╭─ ENTRIES SUPPLIED

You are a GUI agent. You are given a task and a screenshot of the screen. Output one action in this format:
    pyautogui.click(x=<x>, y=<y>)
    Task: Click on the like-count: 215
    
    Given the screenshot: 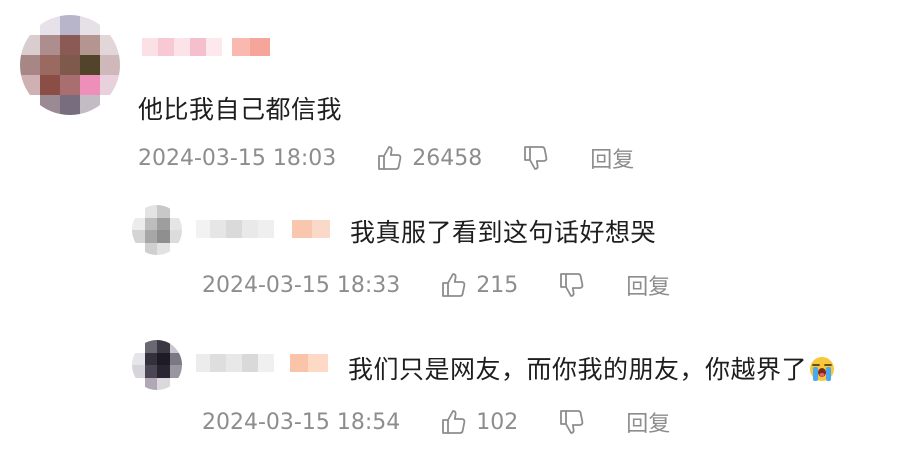 What is the action you would take?
    pyautogui.click(x=498, y=285)
    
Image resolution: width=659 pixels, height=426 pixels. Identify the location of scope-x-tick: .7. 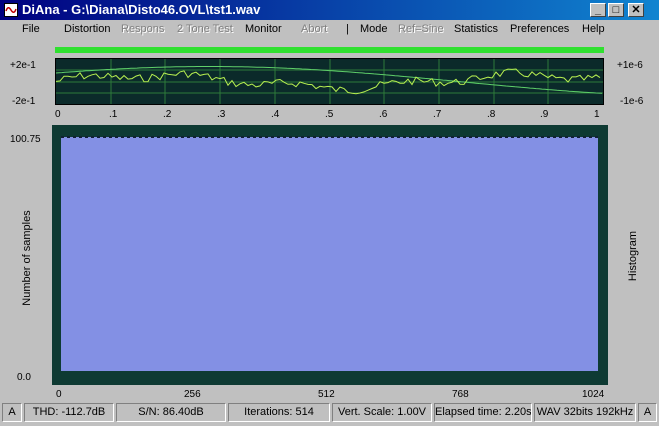
(438, 114).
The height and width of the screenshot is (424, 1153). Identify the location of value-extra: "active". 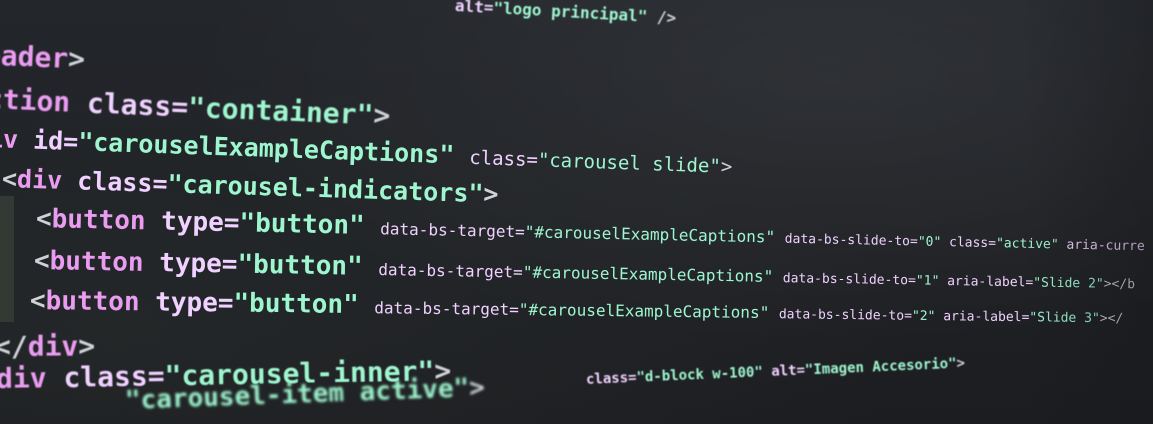
(1027, 244).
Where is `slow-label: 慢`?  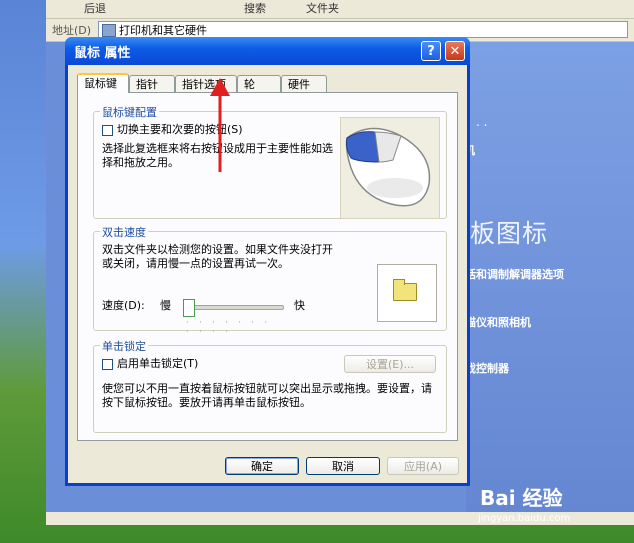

╰─

**EXERCISE INSTRUCTIONS**
Reproduce everything from the line containing "The height and" down to the end of the material, requests included, and raise every coordinate in the answers by 29. Leave the pictures out.

**RESPONSE BOX**
The height and width of the screenshot is (424, 1153). Identify the location of value-extra: "active". 
(1056, 273).
Where is `slow-label: 慢`?  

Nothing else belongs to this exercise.